** Start of Document section **

Poker and the Law: Is it a Game of Skill or Chance?

The parameters of legal poker playing  are still  unclear.  On November 2, 2005, Baltimore police  raided the Owl’s Nest, a private club, and charged 80 Texas Hold’Em players with illegal gambling and seized over $ 25,000 cash and over $ 16,000 cash and over $ 16,000 in poker chips.  It may have been the largest raid since prohibition era.  A Vice detective opined that the players, “could receive a year in jail or a $ 1,200 fine.”  Fortunately for the players the charges were dismissed because the police had used the wrong statute.”

     

In contrast, California allows local governments to regulate and tax its approximate 94 cards rooms.”  The games are essentially pari-mutuel events, unlike banked games.  Parts of the California regulatory process might seem to border on the absurd, e.g. poker operators may only take money out of a pot (“rake the pot”) three times.  A North Dakota bill would have amended the law so that “gambling does not include: (a) lawful contests of skill, including Internet live poker..”
      Presently, there are two major cases before the courts on whether poker is primarily a game of skill, and if so, is it prohibited by law.  One case is on appeal in North Carolina and the other is before an English court.  On November 15, 2004, the Joker Club, LLC, sought  a declaratory judgment  (4 CVS 6034) in a North Carolina Superior Court  on whether poker was a game of skill, which in the opinion of its attorneys would make it legal since North Carolina law only prohibits games of chance.vi  The Joker club had leased facilities for poker games, but claimed it could not open for business until received a favorable court ruling.”


      The defendant, James Hardin, then the county district attorney, responded to the inquiry by the attorney for the Joker Club by stating that poker “does not comply with North Carolina law”  and that even if it were a game of skill, “that’s [prohibited] gambling in North Carolina.” Hardin also stated that even poker games at a player’s home were “illegal technically speaking.” 
      If a complaint were filed with, say, the Durham Sheriff’s Department  and they went to a location and found folks playing cards for money, they would be subject to arrest under our law.  Now what’s the probability of that happening?”

** End of Document section **
** Start of Data block **

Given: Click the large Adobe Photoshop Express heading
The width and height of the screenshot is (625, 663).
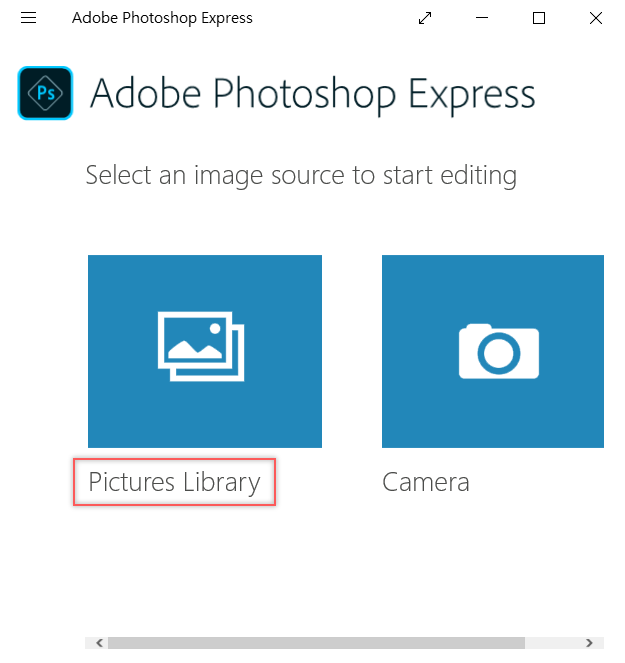Looking at the screenshot, I should click(312, 94).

** End of Data block **

Task requirements: Extend the article on whether poker is a game of skill or chance, picking up after its final sentence. The material has no connection to the article on poker and the law.

Written answer:
      The Attorney Generals Office of North Carolina, representing Hardin, filed a motion to dismiss for failure to state a cause of action.  He also stated:
      We’re not talking about shuffleboard here, ..We’re not talking about archery.  Poker is simply not legal The turn of a card is what settles it all.  The best player in the world can get beat by an amateur.  Chance predominates.  Chance overwhelms skill…

The cards are dealt face down.  You can be as skilled as possible.  You can do all the statistical analyses.  But chance predominates when  you flip the card over.  It’s just that simple.  You can’t will the card to be an ace when it’s a deuce.”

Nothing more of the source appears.